In order to be able to answer this question, this study conducted research into the effect on firms' exporting behaviour of holding slack cash resources on the one hand, and a buffer of managerial and white-collar staff on the other hand. We make use of unique data, obtained through the National Bank of Belgium, about firms' exporting behaviour in the Belgian manufacturing sector between 1997 and 2009. We focus on financial resources and staff resources, because these are traditionally considered to be the key resources a firm needs to be able to internationalise.
The results highlight that, when manufacturing firms hold slightly more resources than their sector's median (consequently, these firms have slack financial resources and human capital), they decide more easily to export and are also more active in a larger number of foreign markets. Thus, such slack resources create export opportunities for firms and provide more flexibility to cover sundry export-linked costs (such as new market entry costs or coordination costs). However, holding too many of such resources can lead to inertia. Firms will behave too optimistically, thus experiencing less pressure to adapt themselves to a constantly changing economic environment. Our results show that a surplus of resources makes firms decide less easily to export and that they are more active in a more limited number of foreign markets.

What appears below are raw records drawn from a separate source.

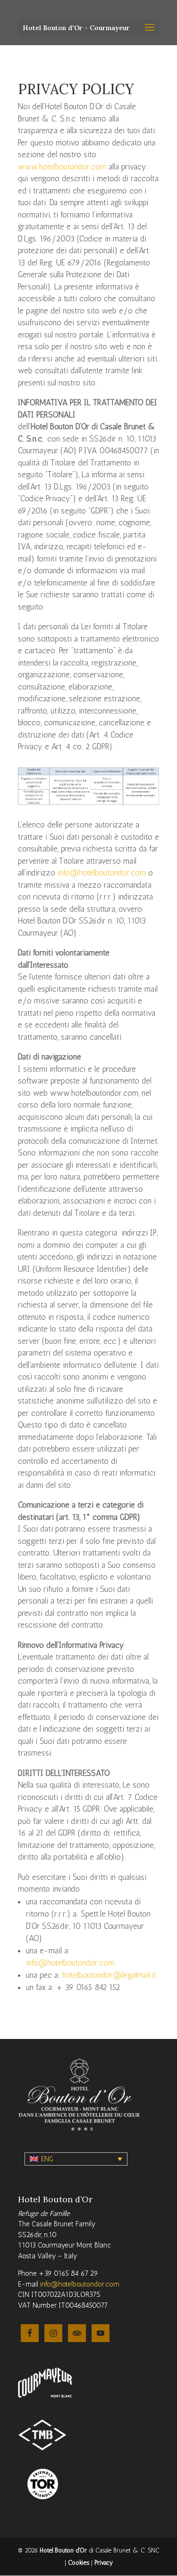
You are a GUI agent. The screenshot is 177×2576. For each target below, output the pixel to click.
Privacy (103, 2562)
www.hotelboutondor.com (62, 166)
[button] (76, 2159)
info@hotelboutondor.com (102, 872)
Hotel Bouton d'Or (63, 2550)
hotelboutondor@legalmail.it (109, 1975)
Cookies (78, 2562)
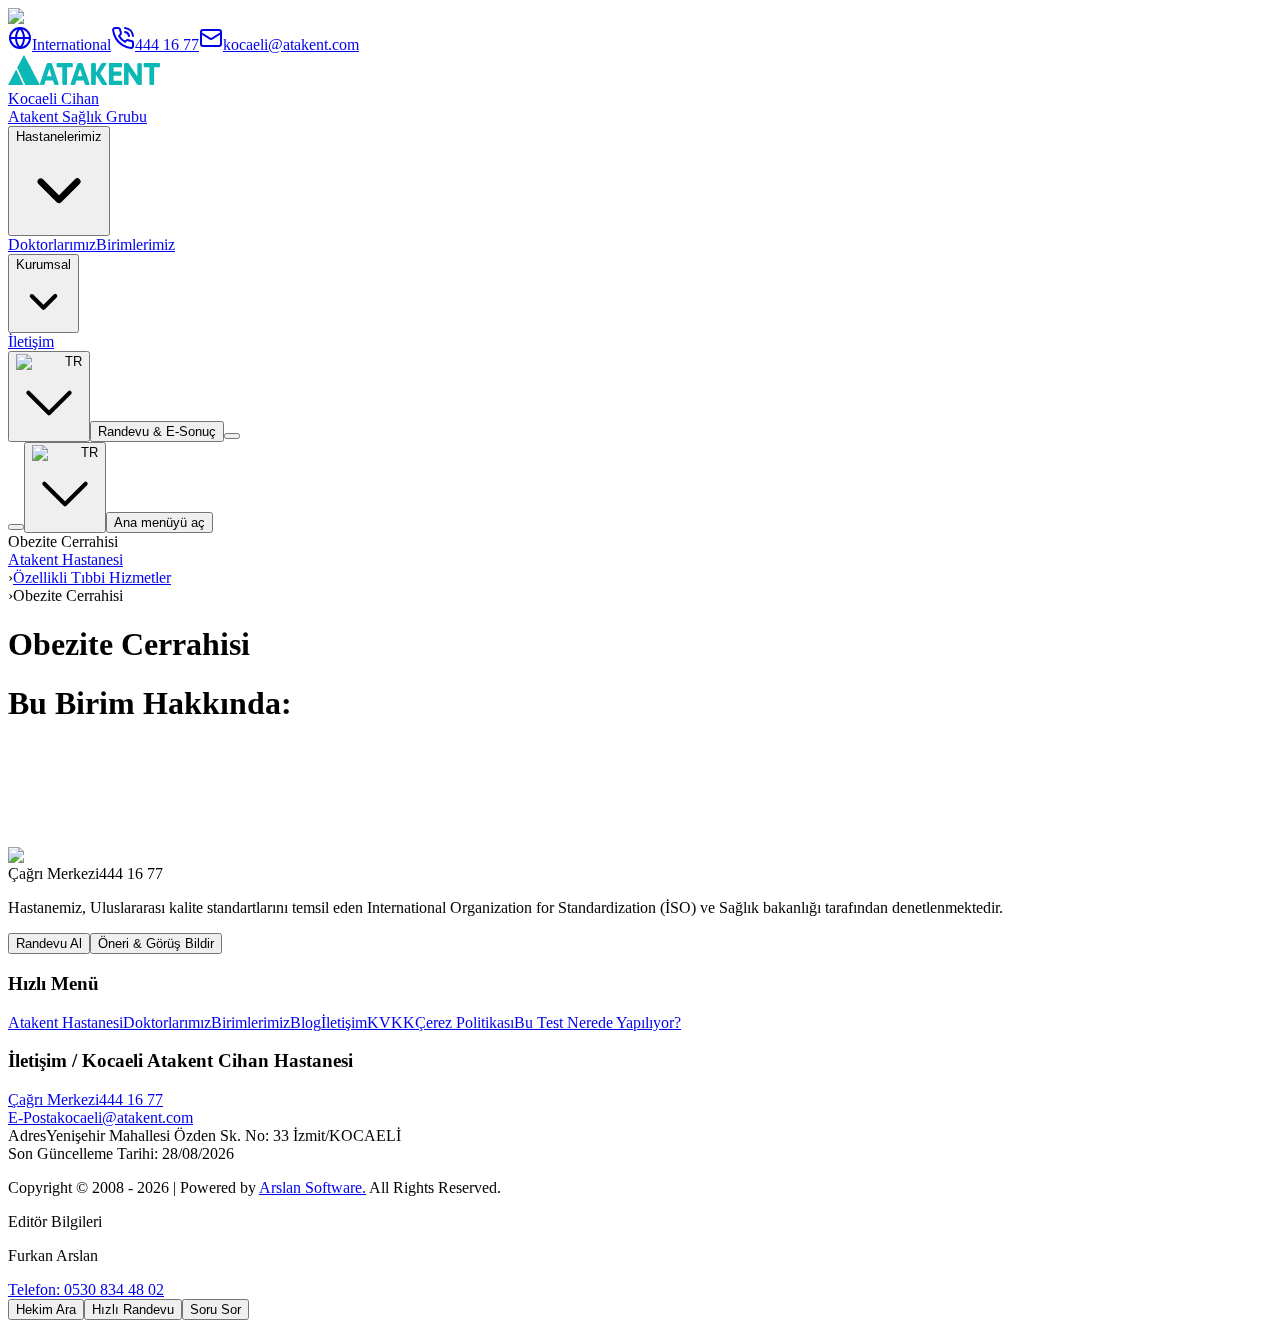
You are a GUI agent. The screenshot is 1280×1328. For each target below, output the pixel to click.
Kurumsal (43, 264)
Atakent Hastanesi (65, 559)
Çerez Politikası (464, 1022)
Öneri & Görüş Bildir (156, 943)
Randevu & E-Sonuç (157, 431)
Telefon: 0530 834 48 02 (86, 1289)
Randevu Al (49, 943)
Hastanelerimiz (59, 136)
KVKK (391, 1022)
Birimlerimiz (135, 244)
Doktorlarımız (52, 244)
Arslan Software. (312, 1187)
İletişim (31, 341)
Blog (305, 1022)
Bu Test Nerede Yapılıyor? (597, 1022)
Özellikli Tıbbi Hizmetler (92, 577)
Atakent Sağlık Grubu (77, 116)
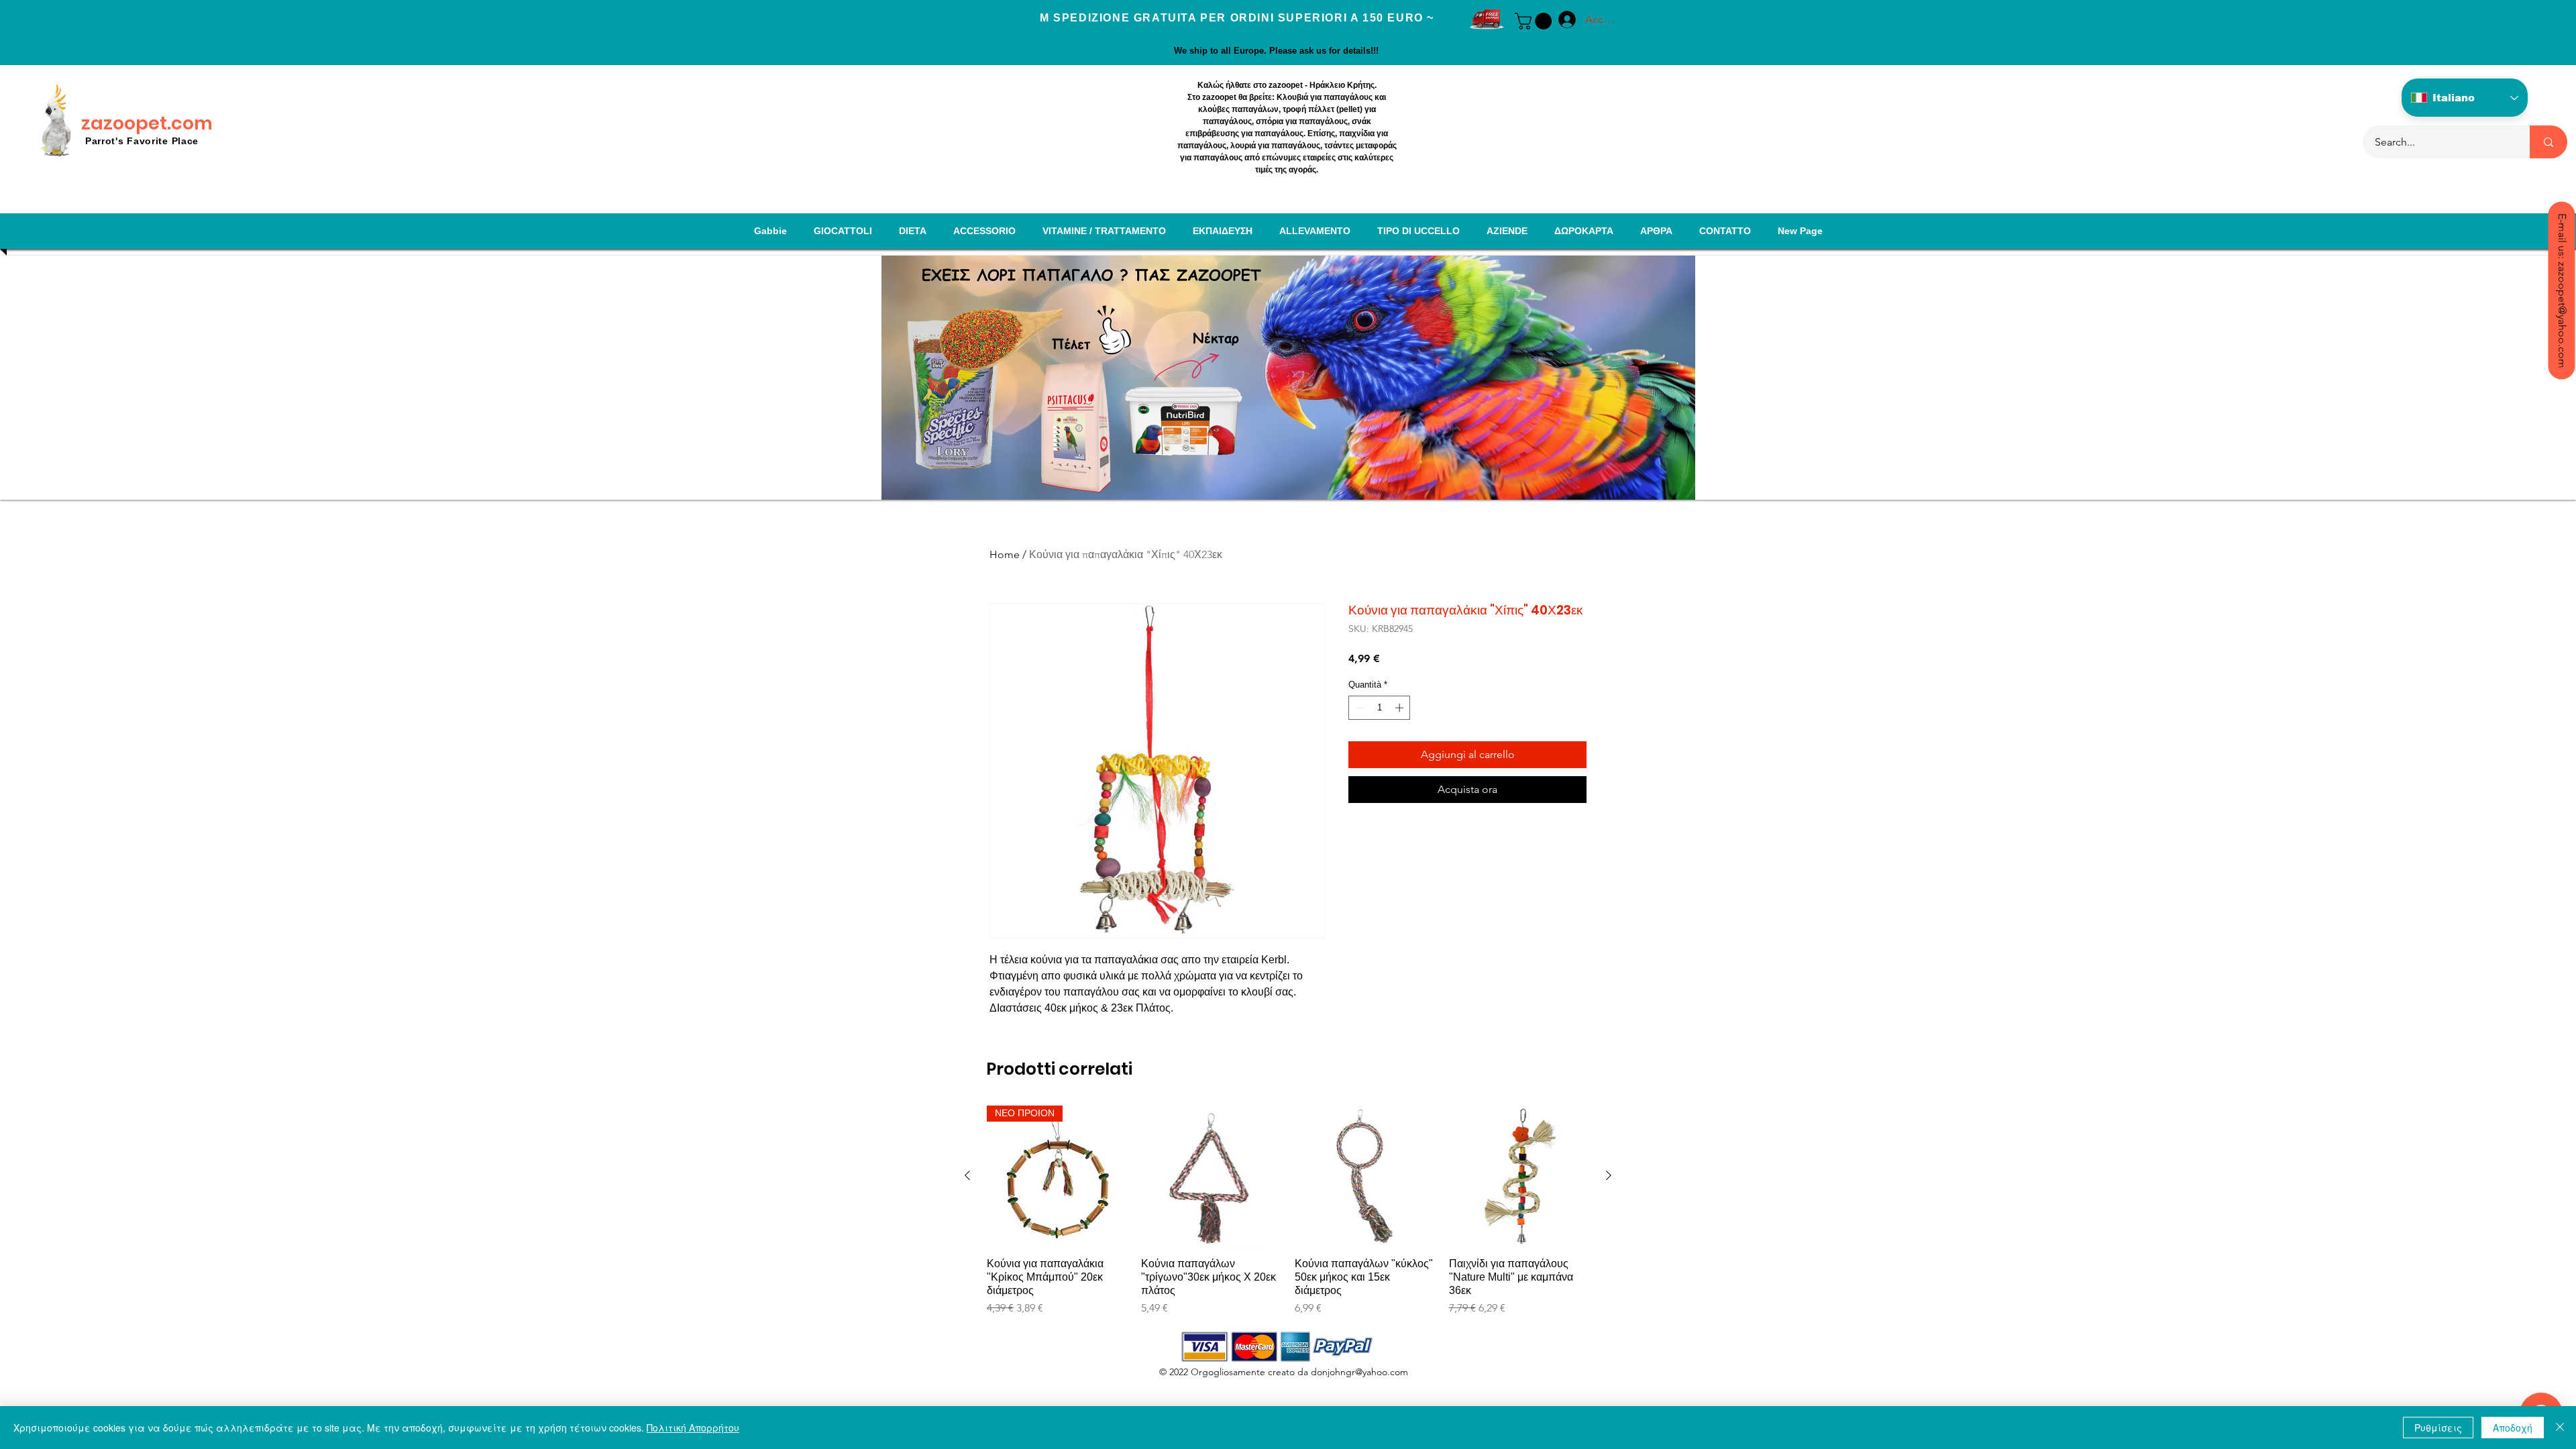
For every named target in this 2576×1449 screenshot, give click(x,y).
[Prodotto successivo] (1609, 1175)
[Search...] (2548, 141)
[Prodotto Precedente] (967, 1175)
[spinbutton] (1379, 707)
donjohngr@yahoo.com (1359, 1372)
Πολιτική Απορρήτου (693, 1427)
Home (1004, 554)
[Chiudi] (2560, 1427)
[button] (1535, 21)
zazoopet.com (147, 123)
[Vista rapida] (1211, 1176)
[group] (1288, 1211)
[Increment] (1401, 707)
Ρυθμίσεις (2438, 1427)
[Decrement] (1358, 707)
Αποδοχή (2512, 1427)
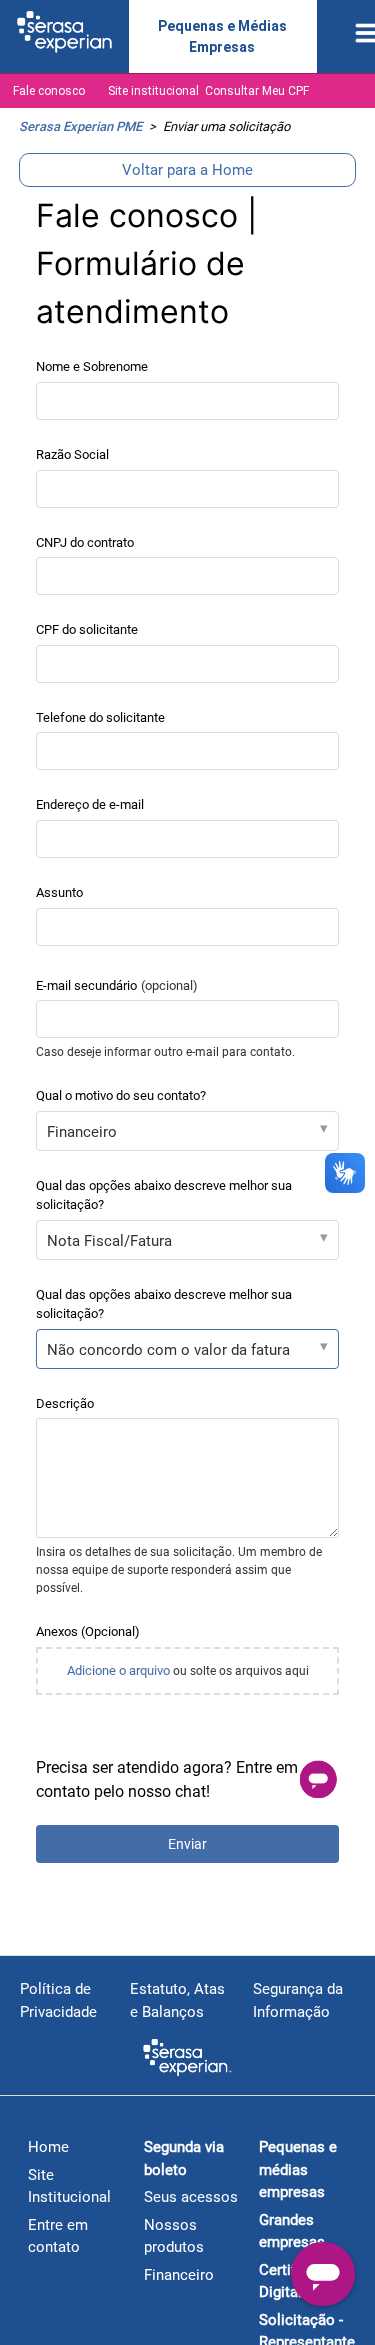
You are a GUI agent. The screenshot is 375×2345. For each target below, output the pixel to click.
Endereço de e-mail (90, 804)
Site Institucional (69, 2186)
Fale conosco (49, 91)
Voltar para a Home (187, 170)
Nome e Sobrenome (92, 366)
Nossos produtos (174, 2236)
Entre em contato (58, 2236)
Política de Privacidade (58, 2000)
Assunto (59, 892)
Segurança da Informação (298, 2000)
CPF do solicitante (87, 629)
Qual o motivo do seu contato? (121, 1095)
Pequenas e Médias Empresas (222, 36)
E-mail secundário (117, 985)
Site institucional (153, 91)
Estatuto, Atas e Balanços (177, 2000)
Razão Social (72, 454)
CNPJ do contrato (85, 542)
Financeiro (82, 1132)
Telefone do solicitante (100, 717)
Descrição (65, 1403)
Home (48, 2147)
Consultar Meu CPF (257, 91)
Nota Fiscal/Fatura (109, 1241)
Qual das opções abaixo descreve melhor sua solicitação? (164, 1195)
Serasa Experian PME (80, 126)
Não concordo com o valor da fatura (168, 1350)
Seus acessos (191, 2197)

Less is more? More is less? From a policy perspective, it is crucial to understand why some firms export and others do not, and why some firms are active on a worldwide level, while others are only active in our neighbouring countries. Minimising what some define as "excess" slack and creating extremely efficient firms can curb the firms' exporting behaviour. Surplus slack can, however, also restrict firms' exporting behaviour, so more financing and human capital is not necessarily better. Our study highlights the importance of holding the "right" amount of resources. Firms need slack financial and human resources in order to export (to a larger number of foreign markets).